# What needs to be done
Find and copy each line in the material below where the string "Click" occurs.

# Task material
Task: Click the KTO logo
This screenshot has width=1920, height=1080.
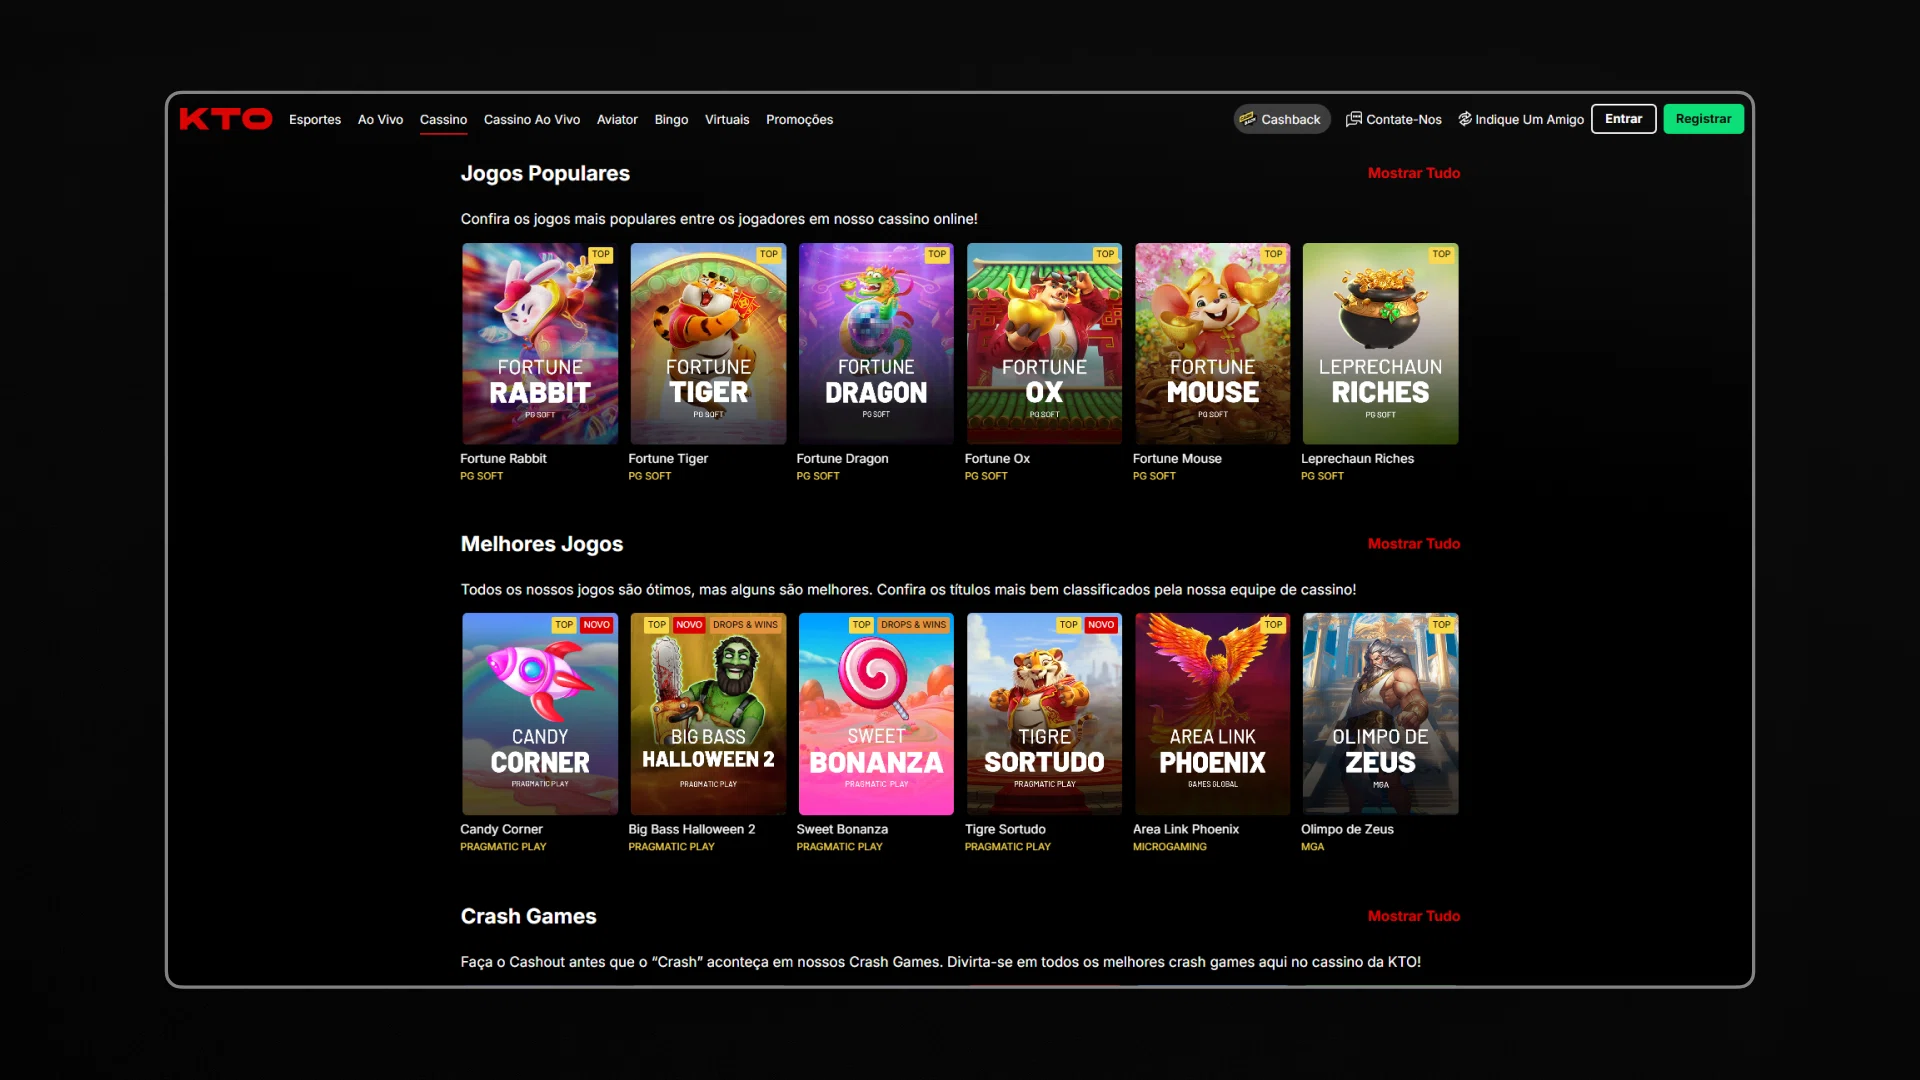Action: (x=225, y=119)
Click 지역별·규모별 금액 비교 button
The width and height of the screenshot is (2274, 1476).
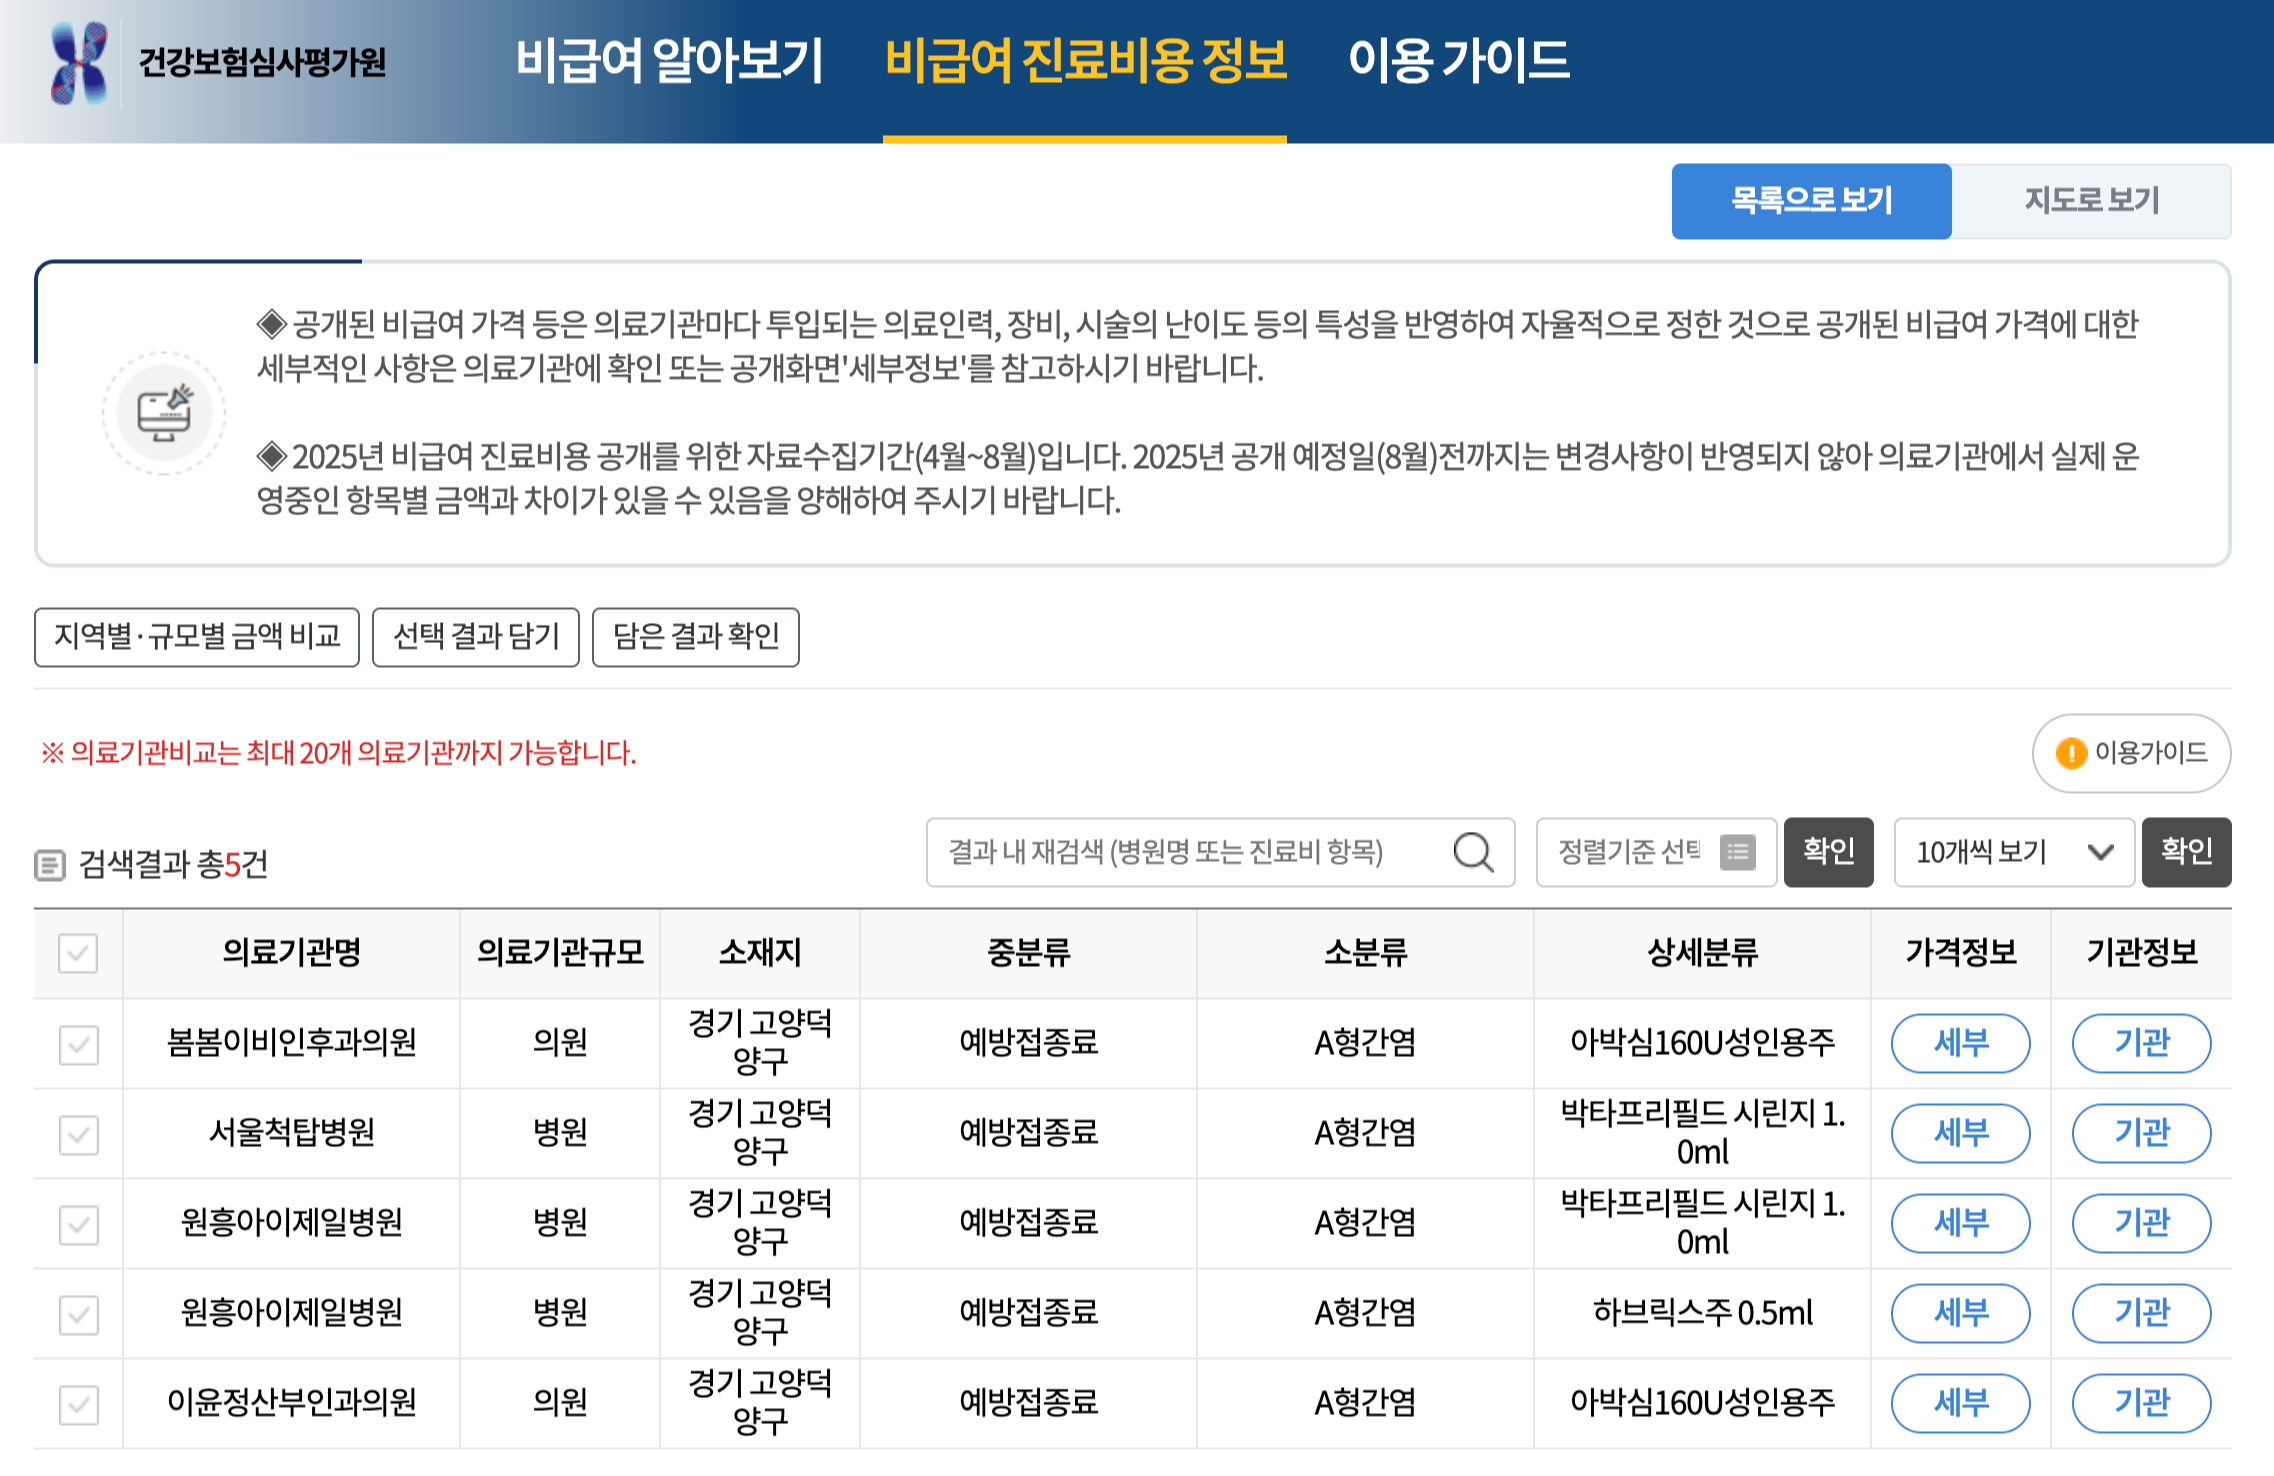tap(197, 637)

# Your response
Task: Click the KTO logo
Click 지역별·규모별 금액 비교 button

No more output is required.